Write out every line from the listing below where the string "Given" is found.

————

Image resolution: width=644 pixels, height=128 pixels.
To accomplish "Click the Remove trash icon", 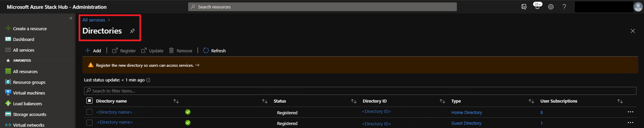I will click(x=171, y=50).
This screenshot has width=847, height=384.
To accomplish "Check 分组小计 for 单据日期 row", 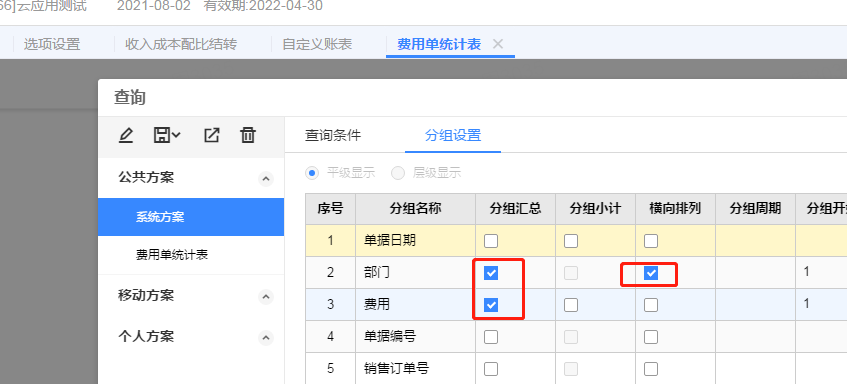I will pyautogui.click(x=571, y=241).
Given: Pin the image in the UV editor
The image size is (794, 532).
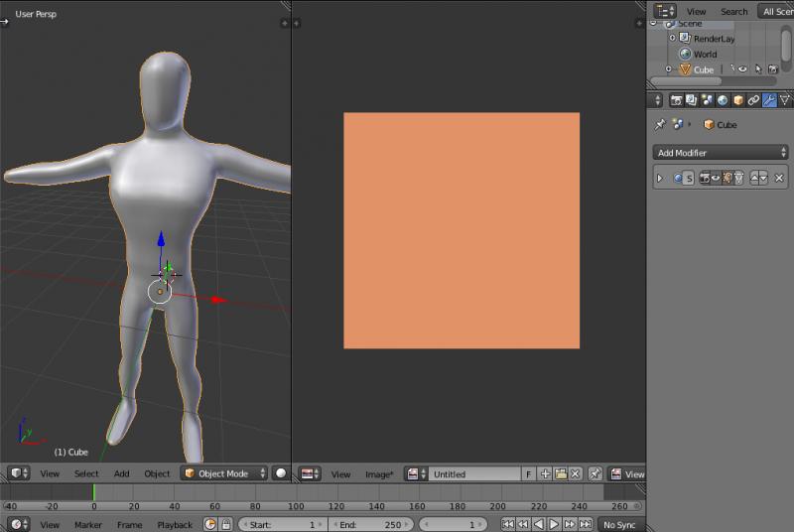Looking at the screenshot, I should click(x=596, y=474).
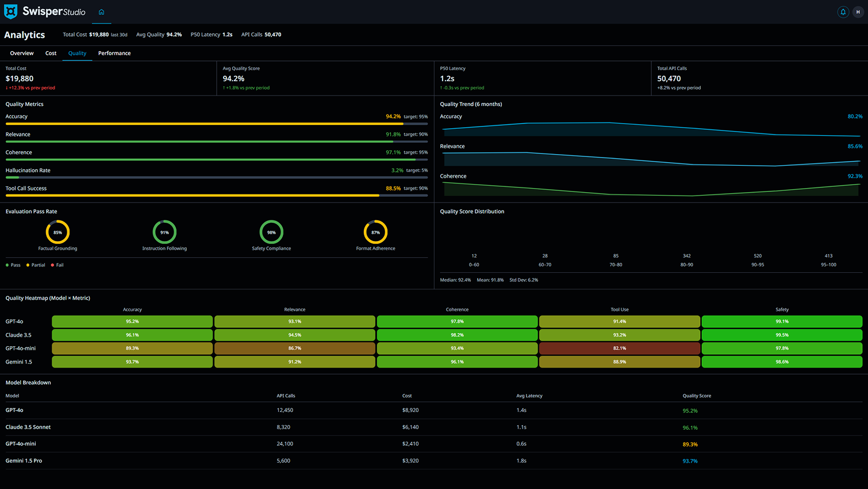The height and width of the screenshot is (489, 868).
Task: Toggle the Fail legend item
Action: (x=57, y=265)
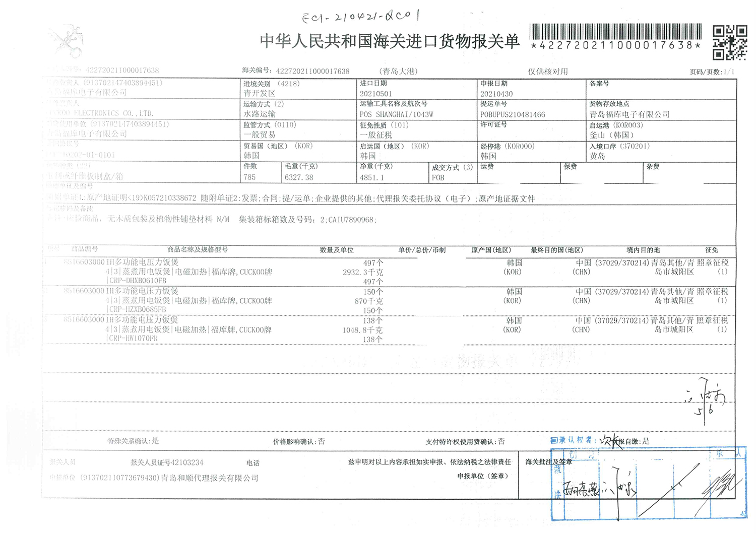756x534 pixels.
Task: Select the handwritten note EC1-210421-QC01
Action: 361,17

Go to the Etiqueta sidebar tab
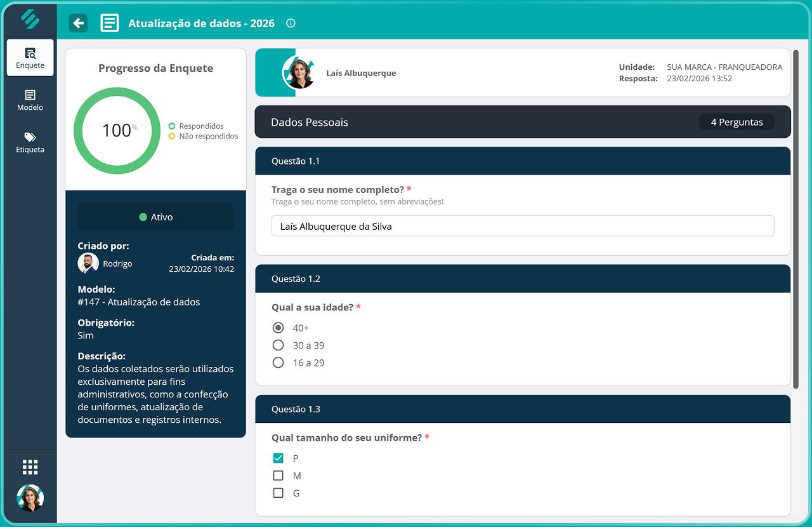(x=30, y=143)
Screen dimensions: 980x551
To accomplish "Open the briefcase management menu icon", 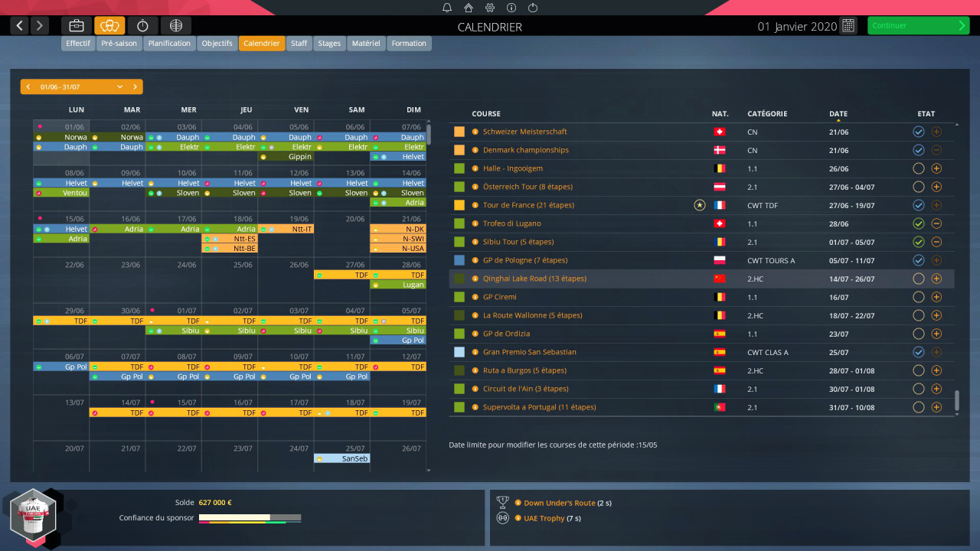I will coord(76,25).
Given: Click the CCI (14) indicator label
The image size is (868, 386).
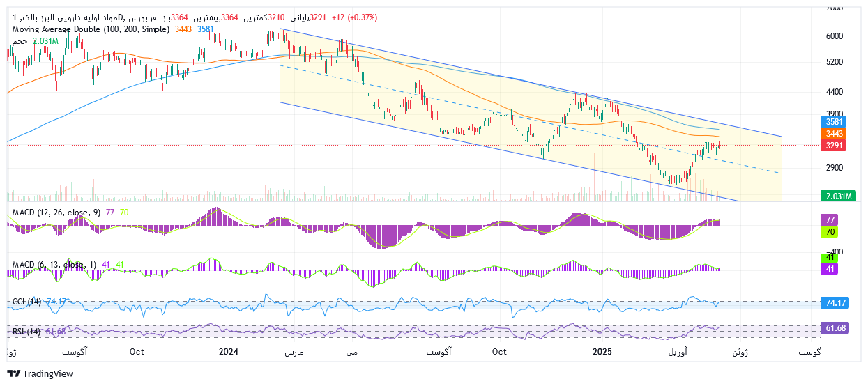Looking at the screenshot, I should click(x=27, y=302).
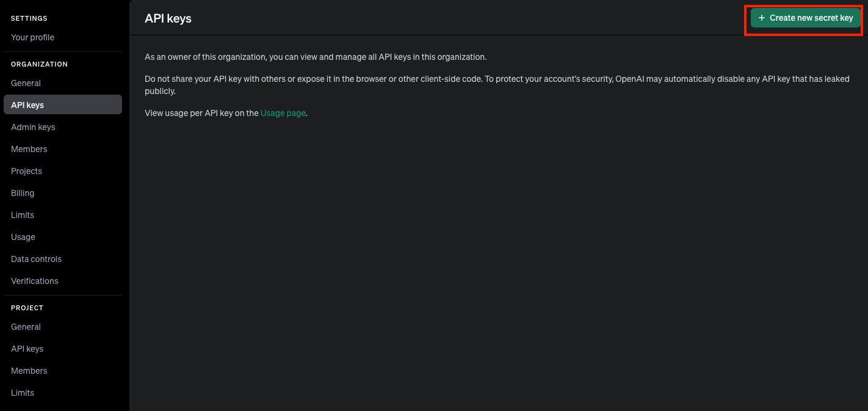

————

> TASK ANSWER:
Given: Pin the image in the UV editor
Given: Click the CCI (14) indicator label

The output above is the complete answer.